***** GIVEN INFORMATION

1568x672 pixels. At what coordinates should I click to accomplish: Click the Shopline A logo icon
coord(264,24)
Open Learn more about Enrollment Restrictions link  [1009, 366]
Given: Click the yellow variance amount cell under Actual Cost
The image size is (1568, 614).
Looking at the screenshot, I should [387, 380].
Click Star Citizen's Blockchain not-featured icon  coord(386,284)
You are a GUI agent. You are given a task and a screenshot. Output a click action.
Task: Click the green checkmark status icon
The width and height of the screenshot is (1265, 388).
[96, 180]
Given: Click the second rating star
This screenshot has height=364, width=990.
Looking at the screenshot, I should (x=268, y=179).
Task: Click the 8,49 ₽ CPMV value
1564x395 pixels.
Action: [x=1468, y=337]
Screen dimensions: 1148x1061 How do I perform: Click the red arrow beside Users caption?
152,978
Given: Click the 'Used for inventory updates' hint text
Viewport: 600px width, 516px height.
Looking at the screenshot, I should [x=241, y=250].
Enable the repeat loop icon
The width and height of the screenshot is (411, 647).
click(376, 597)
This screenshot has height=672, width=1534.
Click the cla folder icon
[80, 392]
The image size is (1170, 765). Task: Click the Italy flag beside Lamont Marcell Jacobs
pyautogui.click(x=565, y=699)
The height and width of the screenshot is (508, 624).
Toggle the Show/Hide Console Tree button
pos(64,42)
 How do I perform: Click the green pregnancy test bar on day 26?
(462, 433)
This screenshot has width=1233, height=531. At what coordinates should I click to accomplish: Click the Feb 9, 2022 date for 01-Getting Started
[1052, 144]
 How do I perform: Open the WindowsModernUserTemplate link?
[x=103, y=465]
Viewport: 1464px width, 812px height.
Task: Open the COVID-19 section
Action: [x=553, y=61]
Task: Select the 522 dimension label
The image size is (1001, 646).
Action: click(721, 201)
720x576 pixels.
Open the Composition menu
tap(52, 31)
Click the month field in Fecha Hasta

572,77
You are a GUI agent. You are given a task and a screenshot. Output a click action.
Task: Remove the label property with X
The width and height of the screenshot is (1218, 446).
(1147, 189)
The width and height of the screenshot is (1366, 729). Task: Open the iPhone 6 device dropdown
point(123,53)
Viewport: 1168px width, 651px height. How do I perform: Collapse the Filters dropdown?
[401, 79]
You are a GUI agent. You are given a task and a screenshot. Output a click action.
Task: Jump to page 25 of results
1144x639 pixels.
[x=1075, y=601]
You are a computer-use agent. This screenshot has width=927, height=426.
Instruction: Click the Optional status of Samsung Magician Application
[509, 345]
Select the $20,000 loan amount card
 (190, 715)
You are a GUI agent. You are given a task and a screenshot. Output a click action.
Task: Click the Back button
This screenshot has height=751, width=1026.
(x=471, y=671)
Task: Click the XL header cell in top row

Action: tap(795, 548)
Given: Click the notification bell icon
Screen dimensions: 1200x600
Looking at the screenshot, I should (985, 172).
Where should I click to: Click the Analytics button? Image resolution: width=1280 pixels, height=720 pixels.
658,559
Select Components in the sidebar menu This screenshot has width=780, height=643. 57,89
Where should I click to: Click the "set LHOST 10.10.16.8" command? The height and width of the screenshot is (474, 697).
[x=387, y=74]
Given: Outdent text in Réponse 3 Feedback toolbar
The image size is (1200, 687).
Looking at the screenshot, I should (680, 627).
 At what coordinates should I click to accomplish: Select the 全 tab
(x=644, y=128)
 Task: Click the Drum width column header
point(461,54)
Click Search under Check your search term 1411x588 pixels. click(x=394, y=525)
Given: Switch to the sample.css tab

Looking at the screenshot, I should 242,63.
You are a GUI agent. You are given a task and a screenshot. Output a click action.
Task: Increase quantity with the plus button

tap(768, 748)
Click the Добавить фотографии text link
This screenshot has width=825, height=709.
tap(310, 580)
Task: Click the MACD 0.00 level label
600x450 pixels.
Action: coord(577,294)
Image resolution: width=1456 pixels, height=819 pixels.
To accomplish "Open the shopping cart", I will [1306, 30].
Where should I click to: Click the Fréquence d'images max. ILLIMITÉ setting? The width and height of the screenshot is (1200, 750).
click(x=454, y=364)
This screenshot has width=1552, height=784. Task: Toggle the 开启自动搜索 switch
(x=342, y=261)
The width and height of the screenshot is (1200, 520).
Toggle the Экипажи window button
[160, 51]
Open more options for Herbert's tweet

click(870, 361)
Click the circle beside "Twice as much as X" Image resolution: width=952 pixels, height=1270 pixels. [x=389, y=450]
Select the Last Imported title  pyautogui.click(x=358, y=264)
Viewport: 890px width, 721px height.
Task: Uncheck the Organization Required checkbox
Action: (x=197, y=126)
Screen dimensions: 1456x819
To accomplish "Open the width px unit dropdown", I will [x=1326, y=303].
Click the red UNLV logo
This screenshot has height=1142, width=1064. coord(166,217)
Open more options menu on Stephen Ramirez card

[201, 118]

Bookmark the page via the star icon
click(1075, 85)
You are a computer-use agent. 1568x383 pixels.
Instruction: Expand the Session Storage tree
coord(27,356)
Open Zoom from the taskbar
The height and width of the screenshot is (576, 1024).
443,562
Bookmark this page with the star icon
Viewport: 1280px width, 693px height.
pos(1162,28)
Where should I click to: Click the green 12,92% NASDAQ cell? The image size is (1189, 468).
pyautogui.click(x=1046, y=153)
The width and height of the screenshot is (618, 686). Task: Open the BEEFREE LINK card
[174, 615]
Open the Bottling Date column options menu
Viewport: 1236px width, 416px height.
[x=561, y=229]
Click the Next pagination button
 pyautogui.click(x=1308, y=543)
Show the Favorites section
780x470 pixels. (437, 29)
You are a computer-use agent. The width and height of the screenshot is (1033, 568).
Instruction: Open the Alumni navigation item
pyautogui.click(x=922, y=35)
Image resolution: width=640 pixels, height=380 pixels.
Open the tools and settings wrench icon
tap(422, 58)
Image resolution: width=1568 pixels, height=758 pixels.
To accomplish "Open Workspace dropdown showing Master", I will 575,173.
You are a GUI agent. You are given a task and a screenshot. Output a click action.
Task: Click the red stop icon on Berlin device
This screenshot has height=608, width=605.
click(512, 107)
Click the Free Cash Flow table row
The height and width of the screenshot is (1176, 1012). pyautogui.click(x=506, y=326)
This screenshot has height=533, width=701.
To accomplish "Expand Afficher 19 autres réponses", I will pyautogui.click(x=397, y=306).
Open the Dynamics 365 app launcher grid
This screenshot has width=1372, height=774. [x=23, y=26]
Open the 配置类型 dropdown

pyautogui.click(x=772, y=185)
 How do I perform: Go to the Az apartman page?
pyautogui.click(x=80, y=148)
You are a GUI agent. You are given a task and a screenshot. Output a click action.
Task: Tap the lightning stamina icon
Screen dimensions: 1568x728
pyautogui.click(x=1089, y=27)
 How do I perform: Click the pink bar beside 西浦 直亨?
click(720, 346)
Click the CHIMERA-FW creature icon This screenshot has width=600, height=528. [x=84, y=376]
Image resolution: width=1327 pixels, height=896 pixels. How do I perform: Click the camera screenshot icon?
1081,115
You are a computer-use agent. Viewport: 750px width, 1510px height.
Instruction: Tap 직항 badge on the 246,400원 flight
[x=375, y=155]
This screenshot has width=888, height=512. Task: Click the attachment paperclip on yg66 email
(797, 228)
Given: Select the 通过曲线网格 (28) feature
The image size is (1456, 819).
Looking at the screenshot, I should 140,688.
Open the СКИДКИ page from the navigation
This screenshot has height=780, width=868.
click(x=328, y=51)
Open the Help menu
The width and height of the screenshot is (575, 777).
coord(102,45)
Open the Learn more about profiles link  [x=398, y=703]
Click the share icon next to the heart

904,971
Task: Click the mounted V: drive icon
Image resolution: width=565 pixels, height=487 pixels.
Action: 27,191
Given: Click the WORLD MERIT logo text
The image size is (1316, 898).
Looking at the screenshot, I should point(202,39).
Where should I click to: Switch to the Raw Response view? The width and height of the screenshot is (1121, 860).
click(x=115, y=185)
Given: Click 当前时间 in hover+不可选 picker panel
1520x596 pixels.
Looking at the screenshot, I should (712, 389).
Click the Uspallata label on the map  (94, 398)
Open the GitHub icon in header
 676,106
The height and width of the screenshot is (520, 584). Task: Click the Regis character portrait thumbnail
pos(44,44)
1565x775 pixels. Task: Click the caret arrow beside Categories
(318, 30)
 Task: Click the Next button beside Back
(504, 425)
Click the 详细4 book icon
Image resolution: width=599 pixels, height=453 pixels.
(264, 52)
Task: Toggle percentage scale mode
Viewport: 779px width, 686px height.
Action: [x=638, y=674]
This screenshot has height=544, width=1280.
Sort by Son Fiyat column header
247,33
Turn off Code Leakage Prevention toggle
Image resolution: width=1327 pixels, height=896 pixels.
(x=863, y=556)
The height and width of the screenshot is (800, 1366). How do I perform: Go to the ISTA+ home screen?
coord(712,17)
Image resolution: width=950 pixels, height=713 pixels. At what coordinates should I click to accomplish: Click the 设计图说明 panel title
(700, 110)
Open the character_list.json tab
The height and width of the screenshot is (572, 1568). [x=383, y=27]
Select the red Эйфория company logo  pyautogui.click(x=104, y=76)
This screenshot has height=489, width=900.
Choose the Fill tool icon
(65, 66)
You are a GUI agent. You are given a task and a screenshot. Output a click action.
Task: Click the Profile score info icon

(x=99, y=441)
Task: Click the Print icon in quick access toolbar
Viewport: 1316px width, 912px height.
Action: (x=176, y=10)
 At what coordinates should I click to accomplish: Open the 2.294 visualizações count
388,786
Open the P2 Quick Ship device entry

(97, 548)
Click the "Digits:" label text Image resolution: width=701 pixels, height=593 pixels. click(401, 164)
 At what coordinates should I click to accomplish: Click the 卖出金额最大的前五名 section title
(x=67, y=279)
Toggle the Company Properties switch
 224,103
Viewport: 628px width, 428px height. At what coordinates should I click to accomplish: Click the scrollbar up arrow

**********

Could you retype exactly the lines above, starting at the line that contains "The image size is (1456, 819)." and ending at the line that contains "Task: Click the Print", and nothing more?

SOLVED PROBLEM:
The image size is (1456, 819).
Looking at the screenshot, I should 140,688.
Open the СКИДКИ page from the navigation
This screenshot has height=780, width=868.
click(x=328, y=51)
Open the Help menu
The width and height of the screenshot is (575, 777).
coord(102,45)
Open the Learn more about profiles link  [x=398, y=703]
Click the share icon next to the heart

904,971
Task: Click the mounted V: drive icon
Image resolution: width=565 pixels, height=487 pixels.
Action: 27,191
Given: Click the WORLD MERIT logo text
The image size is (1316, 898).
Looking at the screenshot, I should point(202,39).
Where should I click to: Switch to the Raw Response view? The width and height of the screenshot is (1121, 860).
click(x=115, y=185)
Given: Click 当前时间 in hover+不可选 picker panel
1520x596 pixels.
Looking at the screenshot, I should (712, 389).
Click the Uspallata label on the map  (94, 398)
Open the GitHub icon in header
 676,106
The height and width of the screenshot is (520, 584). Task: Click the Regis character portrait thumbnail
pos(44,44)
1565x775 pixels. Task: Click the caret arrow beside Categories
(318, 30)
 Task: Click the Next button beside Back
(504, 425)
Click the 详细4 book icon
Image resolution: width=599 pixels, height=453 pixels.
(264, 52)
Task: Toggle percentage scale mode
Viewport: 779px width, 686px height.
Action: [x=638, y=674]
This screenshot has height=544, width=1280.
Sort by Son Fiyat column header
247,33
Turn off Code Leakage Prevention toggle
Image resolution: width=1327 pixels, height=896 pixels.
(x=863, y=556)
The height and width of the screenshot is (800, 1366). How do I perform: Go to the ISTA+ home screen?
coord(712,17)
Image resolution: width=950 pixels, height=713 pixels. At what coordinates should I click to accomplish: Click the 设计图说明 panel title
(700, 110)
Open the character_list.json tab
The height and width of the screenshot is (572, 1568). [x=383, y=27]
Select the red Эйфория company logo  pyautogui.click(x=104, y=76)
This screenshot has height=489, width=900.
Choose the Fill tool icon
(65, 66)
You are a GUI agent. You are given a task and a screenshot. Output a click action.
Task: Click the Profile score info icon

(x=99, y=441)
Task: Click the Print icon in quick access toolbar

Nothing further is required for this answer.